My heart hurts today. Honestly, that is about all that is on my mind. My heart just hurts.
I find it so crazy that just yesterday God was working on me about loving people and within a few short hours I am faced with an opportunity to put this faith into action. Loving someone like Jesus means I have to love them through all their faults AND no matter how much I am hurting.
Yesterday was a day of roller coaster emotions. We had a long day in court with mixed emotions. I came home to find my dear friend had worked hard in my house just to help me! I am so thankful for my dear friend. I thank God for my dear friend. We then went to the Rescue Mission which is such a spiritual shot in the arm. There is JOY in serving Jesus! We had dinner with dear friends and then I came home and had an incredible time of personal worship. Then, turmoil. I went to bed full of love, joy, confusion, hurt, and tension.
But I KNOW.
God was still God throughout EVERY moment of my day yesterday.

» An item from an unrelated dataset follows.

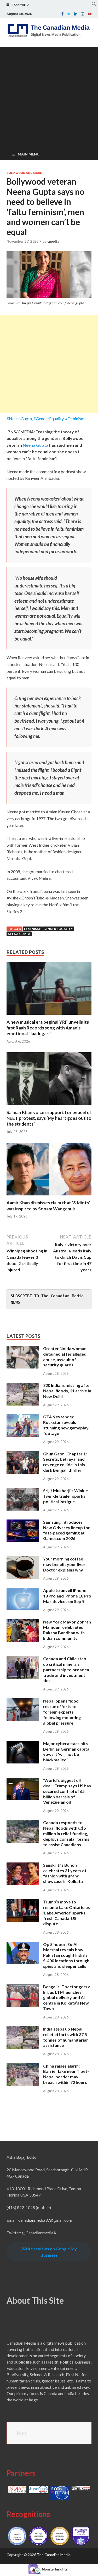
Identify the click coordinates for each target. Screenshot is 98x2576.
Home (20, 2433)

Every single moment. My God is sovereign and sits on His throne when my heart is heavy and my mind is jumbled, and God is sovereign and sits on His throne when I am at ease.
He wants me to have peace. He wants me to obey and trust that He is in control. He has got this. He has every little trouble running through my mind. He knows the result that I am already worrying about, and that is wrong! Oh Lord, help me remember you are in control!
I need to be leave it in His hands because He has the answer.